> SELECTED PASSAGE
────────────────

Every day since our creation 5774 years ago, God has reminded us that it is not good for one to be alone.  Thus, we must build relationships—for everything is in relationship—and what else is a relationship but a brit, a covenant, between two people with the covenantal relationship of which marriage is the paradigm to, yes, the marriage, the covenant between God and us.  That is why we read from Bereshit, from Genesis, on the New Year.  For Genesis contains all kinds of human stories—stories of joy and sorrow, stories of loneliness and love, stories of sickness and recovery, stories of sin and of forgiveness, stories of birth and of death.  The stories begin with two questions—Am I my brother’s keeper? And Ayekah—where are you?  Yes, we are our brother’s, our sister’s keeper—and, everyday, we must ask ourselves where we are.

Relationship is also what brings people into religious life.  We all know the old joke which, in short, has Goldberg responding to his daughter when asked why, since he was an avowed atheist, he went to synagogue every day.  “Nu, Cohen goes to talk with God; I go to talk with Cohen.”   Cohen talks to God, Goldberg talks to Cohen, they share their stories.  Research has shown that both Cohen and Goldberg will live longer lives than Rosenberg and Sassoon who neither belong nor go.  And this is just as true for non-Jews who belong to faith communities.  Some would like to think that is has to do with belief.  But Cohen, Cohen is an atheist.  Instead, it probably has more to do with connection and community.  Cohen looks out for Goldberg just as Goldberg looks out for Cohen.  But congregational life also builds a sense of reciprocal responsibility.  To pray, Cohen, the believer, needs nine others.  He needs Goldberg, the atheist.  Berkson, the rabbi, needs Greenberg, the agnostic.  Rosenberg, the left-winger, needs Levin, the right-winger.  Yet we also know that congregation can build a sense of transcendent purpose bringing profound meaning into people’s lives.  The sanctuary can become that media-free zone and Shabbat that weekly date to deepen those relationships.  There is no meaning in isolation.

────────────────

> WHAT TO WORK ON
Continue the passage on relationship and congregational life, starting right after its final sentence.

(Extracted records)
────────────────

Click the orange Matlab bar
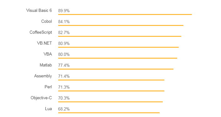 tap(116, 69)
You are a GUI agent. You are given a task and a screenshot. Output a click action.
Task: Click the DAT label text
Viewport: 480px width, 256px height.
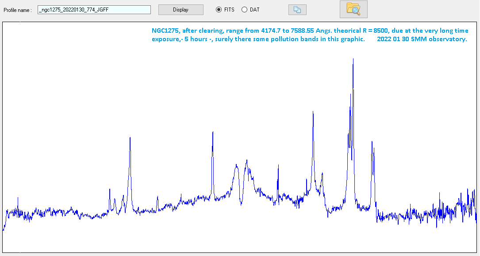pyautogui.click(x=255, y=10)
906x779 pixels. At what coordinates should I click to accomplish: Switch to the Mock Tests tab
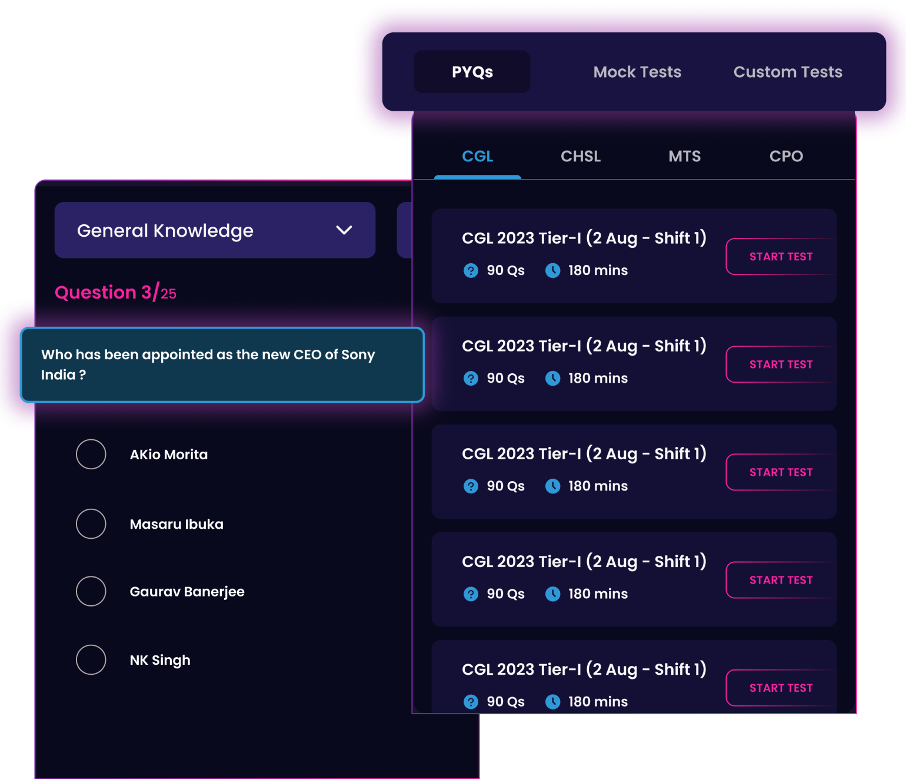tap(637, 72)
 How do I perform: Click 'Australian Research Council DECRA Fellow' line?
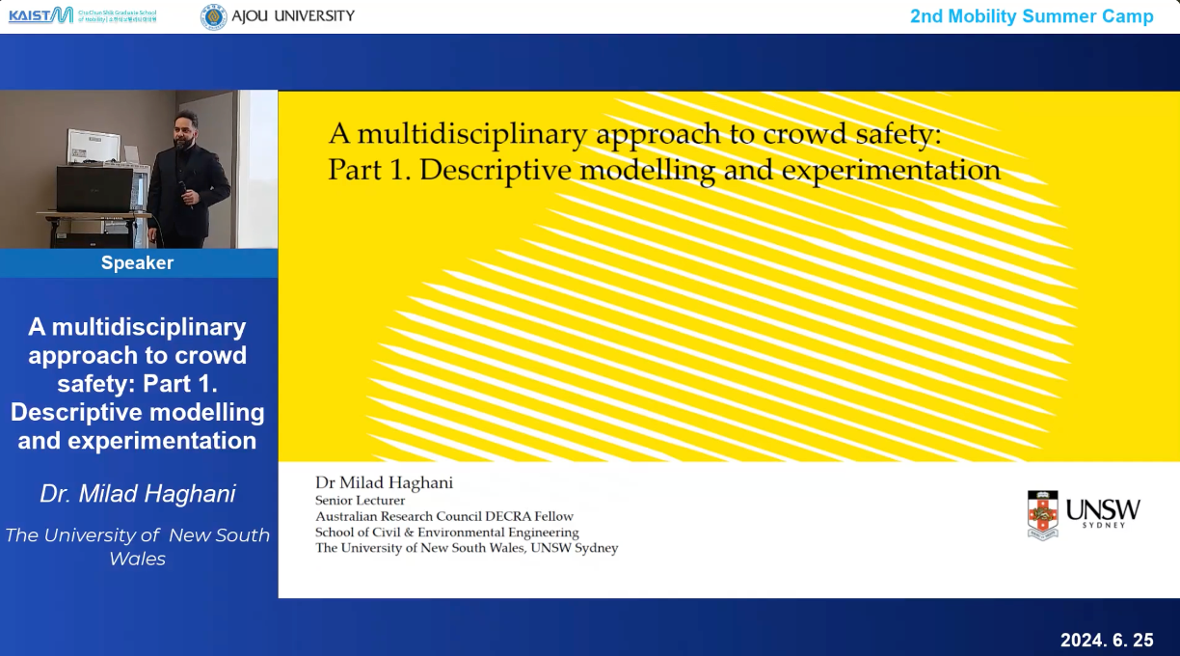point(443,516)
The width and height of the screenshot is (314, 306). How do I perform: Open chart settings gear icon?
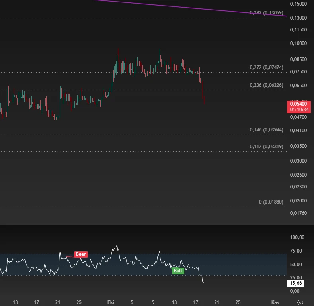(x=300, y=302)
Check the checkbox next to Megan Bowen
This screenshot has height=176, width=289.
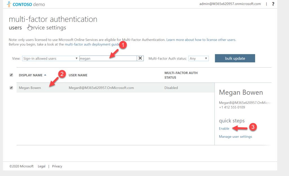click(11, 88)
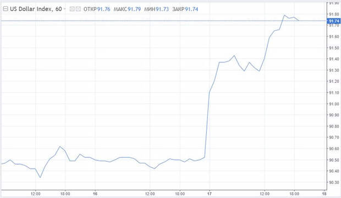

────────────────

> EXERCISE RESULT
We find in Proverbs these words we sing when we return the Torah to the ark:  Etz hayyim hi l’mahazikim ba-v’tomcheha me-u-shar –it is a tree of life for those who hold fast to it, and all its supporters are happy.  Yes, in the pursuit of holiness, we find joy and happiness.  In fact, there are several words in Hebrew for joy and happiness—among them simcha and sasson and osher.  Surprisingly, however, there never was a word in Hebrew for tragedy.  Modern Hebrew had to borrow one—you can tell by its sound—tra—ged—yah.      Happiness and joy—yes!  Tragedy—no!  So how understand all of our complaining and kvetching, all of our wrestling and our struggling?  Let me try through these words from the former Chief Rabbi of the United Hebrew Congregations of the British Commonwealth, Lord Jonathan Sachs:  “Judaism is a religion of active engagement with the world driven by the cognitive dissonance between the world that is and the world that should be.”  In other words, we struggle to reduce the distance between what is and what ought to be.  That also means that we are eternal optimists, that we believe we can make the world that is into the world that ought to be just as we make our own inner worlds what they ought to be during these Ten Days of Repentance.

So, this new year, this birthday of the world, we will not wish each other a “shana semeicah, a Happy New Year!” we will not wish each other happiness; rather, we will wish each other a “shana tova, a good year,” we will wish each other goodness.  For our goal this new year is not to seek happiness and passing pleasure and celebrity, fame or beauty or riches; our goal this new year is to strive for goodness and meaning, holiness and wholeness.  We can change neither our genes nor our circumstances; but we know that, over the next ten days, we can change ourselves.  We do not seek a big bash of a New Year’s Eve party that is over in a lonely moment; we seek rather relationship with those we love and with the One Who loves us.  In so seeking, sweetness and happiness will follow.  And in this place–Emanu-El, God will be with us.